Brown’s ahead of the curve
Toxic stress is already part of the curriculum being taught by Liz Tobin-Tyler, clinical assistant professor of Family Medicine and Health Services, Policy and Practice at the Warren Alpert Medical School of Brown University and the Brown University School of Public Health.

Tobin-Tyler has been teaching a joint class for law students at Roger Williams University and med students at Brown, focused on a medical-legal partnership that focuses on patient health, integrating lawyers into health care settings, allowing them to address some of the underlying root causes of social determinants of health – such as substandard housing with lead and mold.

“We are teaching health care providers to ask questions about social environments, to talk about patient-centered care and how that is differentiated from medical care,” Tobin-Tyler told ConvergenceRI in a recent interview. “I think one of the worst things that can happen is for a doctor either not to ask a question about social environment, because she doesn’t know the answer, or ask a question and then say, ‘Gosh, I’m sorry, that’s terrible.’”

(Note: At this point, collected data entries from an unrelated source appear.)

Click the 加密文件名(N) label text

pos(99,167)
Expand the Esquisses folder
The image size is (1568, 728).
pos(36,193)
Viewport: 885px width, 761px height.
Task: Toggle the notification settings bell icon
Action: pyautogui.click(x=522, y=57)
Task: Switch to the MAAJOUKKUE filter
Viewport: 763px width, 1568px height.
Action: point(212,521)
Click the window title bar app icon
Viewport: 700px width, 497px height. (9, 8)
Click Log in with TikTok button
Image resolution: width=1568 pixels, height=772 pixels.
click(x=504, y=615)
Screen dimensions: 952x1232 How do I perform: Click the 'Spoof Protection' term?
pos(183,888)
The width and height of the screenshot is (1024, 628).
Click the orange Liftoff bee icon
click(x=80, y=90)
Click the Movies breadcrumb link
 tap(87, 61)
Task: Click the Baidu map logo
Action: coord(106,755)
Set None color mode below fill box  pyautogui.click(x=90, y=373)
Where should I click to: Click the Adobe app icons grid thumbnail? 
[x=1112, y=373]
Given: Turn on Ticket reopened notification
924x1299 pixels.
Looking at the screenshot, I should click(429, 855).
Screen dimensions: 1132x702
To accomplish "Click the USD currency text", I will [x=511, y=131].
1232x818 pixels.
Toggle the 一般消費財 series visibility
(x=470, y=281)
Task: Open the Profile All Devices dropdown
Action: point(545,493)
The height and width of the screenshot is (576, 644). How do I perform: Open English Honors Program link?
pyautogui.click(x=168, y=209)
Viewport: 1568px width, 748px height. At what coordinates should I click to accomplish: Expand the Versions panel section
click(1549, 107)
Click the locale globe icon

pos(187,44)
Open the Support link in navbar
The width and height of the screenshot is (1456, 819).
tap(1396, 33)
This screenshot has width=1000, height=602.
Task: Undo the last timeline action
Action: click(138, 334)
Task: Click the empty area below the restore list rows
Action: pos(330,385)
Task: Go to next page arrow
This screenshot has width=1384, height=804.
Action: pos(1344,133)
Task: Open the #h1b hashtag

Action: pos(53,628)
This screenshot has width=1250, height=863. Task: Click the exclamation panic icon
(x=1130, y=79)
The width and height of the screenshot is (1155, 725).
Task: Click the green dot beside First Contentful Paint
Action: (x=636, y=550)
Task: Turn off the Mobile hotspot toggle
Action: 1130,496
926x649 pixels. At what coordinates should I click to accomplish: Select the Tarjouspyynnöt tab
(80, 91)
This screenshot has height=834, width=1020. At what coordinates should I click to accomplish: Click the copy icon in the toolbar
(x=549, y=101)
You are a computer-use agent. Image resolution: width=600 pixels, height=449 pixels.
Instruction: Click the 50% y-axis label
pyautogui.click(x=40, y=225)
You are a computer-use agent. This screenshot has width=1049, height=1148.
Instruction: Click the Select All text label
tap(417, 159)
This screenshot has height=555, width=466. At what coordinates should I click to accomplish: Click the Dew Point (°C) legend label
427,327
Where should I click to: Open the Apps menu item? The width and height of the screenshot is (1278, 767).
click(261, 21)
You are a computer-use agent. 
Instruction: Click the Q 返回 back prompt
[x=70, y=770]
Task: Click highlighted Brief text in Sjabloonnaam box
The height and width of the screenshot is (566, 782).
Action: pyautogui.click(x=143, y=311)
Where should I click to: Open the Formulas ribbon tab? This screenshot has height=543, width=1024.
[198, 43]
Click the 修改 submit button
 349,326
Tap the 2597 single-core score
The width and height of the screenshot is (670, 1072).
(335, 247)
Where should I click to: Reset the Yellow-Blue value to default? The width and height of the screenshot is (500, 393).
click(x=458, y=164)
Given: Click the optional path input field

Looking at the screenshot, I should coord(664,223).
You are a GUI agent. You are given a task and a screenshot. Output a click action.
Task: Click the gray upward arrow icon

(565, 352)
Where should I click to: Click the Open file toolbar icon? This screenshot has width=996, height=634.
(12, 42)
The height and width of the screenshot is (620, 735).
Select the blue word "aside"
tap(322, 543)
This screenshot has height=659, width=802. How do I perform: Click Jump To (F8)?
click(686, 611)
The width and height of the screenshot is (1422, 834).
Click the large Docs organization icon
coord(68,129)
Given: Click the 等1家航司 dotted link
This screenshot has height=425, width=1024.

The idea of the joint classes with lawyers and doctors, she continued, “is that when we bring professionals together that have different skills, then they can work at the top of their licenses.”

Tobin-Tyler also teaches about toxic stress as part of her curriculum, which she said addresses the importance of people being able to lead their lives in the way that they want to – “giving people a sense that they have a voice in their own destiny.”

“When you are talking about changing health behaviors at the individual level,” she said, “you have to talk about the social environment and the stress that it produces.”

When Tobin-Tyler introduces the concept to her students, they find it really fascinating, she continued. Students often ask is about how stress is different in its effects in a vulnerable, low-income community than in a higher-income community, saying: we all have stresses in our lives.

The difference, Tobin-Tyler said, comes back to the question of control and choice. She said she shows the film, “Unnatural Causes,” as part of the class, which details how stress affects low-income people differently, because they have less control over their environments. 

“Stress is different when you feel that you have no control,” Tobin-Tyler said. “People who are high-income, they may have a lot of stress from their work, but they have a choice, a certain degree of control over their lives – what they can afford to buy, their work hours." 

Tobin-Tyler's new class, "Health Systems and Policy," which focuses on the social determinants of health and policies both within and outside of the health care system, is now part of the core curriculum for medical students at Brown, she said.

“Some students are asking: why do I need to know this? The idea is that regardless of what specialty they go into, the health care delivery system is undergoing a major transformation, and we know that social determinants play a key role in both health outcomes and health care costs. The Alpert Medical School at Brown, to its credit, is saying: all of their medical students need to have a better understanding of the policies that affect health care. …Students need to be thinking about population health and not just individual patients.”